ちなみに、一つの魔法に集約させず別々に振り分けているのはその方が効果的だからだ。ストックならば術式の長さは問題ではなくなるものの、特化させた方がより術式が洗練されるので威力も高まるのである。
「――あ、あのぅ……それ、私が聞いてもいいやつなんですかっ!?」
聞きなれぬ声に顔を向ければ、商業ギルドの職員が端に寄ってぴるぴると震えていた。
――すっかり忘れていた。こちらは、彼らの馬車に乗せてもらっている立場である。エルフィリアとアルカレドが並び、その向かいにイズと職員が座っていたのだ。
「良いか悪いかで言えば、よろしくないですね」
ふむ、と考えながらエルフィリアは答えた。テクニックそのものは知られても構わないものだが、自分の手の内が広まるのは好ましくない。

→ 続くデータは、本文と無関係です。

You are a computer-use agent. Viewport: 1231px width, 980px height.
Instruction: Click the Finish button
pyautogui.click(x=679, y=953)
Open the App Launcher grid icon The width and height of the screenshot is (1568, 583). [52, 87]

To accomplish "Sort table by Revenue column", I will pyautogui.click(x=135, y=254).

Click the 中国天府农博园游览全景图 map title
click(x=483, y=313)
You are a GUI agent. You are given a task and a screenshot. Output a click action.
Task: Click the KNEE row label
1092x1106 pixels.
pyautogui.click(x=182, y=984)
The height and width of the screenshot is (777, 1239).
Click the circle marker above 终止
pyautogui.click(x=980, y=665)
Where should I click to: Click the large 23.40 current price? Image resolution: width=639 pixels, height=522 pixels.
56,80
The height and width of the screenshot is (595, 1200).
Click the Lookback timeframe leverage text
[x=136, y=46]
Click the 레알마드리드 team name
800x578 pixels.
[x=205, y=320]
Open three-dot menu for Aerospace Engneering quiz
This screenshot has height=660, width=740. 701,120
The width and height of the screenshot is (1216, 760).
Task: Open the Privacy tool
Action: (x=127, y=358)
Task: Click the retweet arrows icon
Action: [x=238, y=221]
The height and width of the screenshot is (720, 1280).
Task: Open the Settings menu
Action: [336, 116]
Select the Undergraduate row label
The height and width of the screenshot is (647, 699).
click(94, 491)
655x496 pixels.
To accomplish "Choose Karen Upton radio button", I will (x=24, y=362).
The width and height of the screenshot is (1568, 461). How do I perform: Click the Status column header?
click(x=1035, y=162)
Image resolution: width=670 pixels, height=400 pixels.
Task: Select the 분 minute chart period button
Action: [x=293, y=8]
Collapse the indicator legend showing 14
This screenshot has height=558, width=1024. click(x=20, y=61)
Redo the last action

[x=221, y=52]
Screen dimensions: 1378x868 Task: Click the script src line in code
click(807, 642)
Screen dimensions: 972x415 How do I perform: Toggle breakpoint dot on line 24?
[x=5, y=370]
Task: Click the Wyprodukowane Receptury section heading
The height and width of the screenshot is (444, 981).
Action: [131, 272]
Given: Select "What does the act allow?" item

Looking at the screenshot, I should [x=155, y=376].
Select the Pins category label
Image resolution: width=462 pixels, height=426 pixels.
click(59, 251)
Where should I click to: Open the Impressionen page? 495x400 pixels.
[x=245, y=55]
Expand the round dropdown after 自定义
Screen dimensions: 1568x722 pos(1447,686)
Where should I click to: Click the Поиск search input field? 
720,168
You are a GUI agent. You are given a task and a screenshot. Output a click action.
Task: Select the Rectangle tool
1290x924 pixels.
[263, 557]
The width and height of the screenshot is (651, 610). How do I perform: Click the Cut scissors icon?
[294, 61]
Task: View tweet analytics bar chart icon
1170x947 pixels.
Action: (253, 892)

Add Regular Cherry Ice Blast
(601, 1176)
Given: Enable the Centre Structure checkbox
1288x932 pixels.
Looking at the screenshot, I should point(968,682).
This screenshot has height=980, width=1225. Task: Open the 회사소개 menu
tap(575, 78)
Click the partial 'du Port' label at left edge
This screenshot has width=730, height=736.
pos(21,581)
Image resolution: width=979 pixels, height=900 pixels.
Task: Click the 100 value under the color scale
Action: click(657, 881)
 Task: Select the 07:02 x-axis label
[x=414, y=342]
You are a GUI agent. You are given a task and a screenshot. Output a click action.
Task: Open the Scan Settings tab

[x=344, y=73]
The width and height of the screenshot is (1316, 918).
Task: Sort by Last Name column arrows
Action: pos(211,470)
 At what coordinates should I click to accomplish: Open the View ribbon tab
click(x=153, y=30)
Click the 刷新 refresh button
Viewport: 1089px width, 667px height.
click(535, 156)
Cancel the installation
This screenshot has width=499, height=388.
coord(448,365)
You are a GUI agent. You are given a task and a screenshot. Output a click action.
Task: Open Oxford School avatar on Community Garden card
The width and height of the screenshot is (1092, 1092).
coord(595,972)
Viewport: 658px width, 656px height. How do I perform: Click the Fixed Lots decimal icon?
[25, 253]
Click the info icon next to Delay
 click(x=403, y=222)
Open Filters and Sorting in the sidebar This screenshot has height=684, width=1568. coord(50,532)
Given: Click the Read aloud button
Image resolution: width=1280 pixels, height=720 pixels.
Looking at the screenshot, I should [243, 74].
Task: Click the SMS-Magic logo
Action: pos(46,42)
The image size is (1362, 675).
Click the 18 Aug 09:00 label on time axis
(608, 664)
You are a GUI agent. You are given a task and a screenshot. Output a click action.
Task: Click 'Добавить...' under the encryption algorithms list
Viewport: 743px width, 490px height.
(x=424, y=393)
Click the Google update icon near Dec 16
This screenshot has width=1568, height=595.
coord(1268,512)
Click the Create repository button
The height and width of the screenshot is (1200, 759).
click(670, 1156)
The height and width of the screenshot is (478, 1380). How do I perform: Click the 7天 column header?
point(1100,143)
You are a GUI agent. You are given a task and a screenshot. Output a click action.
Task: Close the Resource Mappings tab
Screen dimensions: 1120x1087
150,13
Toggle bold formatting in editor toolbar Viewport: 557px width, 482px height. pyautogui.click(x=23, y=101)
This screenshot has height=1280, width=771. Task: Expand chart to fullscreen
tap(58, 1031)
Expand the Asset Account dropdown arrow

言いふらさないでくれればそれでいいのだが、職員の顔はますます青ざめる。
「――さて、これから重要な話をするのですが」
エルフィリアは、イズとアルカレドに向き直って話を仕切り直そうとした。
それを聞いて、職員はひぃっと飛び上がった。今までのは重要な話ではなかったのかとでも言いたげである。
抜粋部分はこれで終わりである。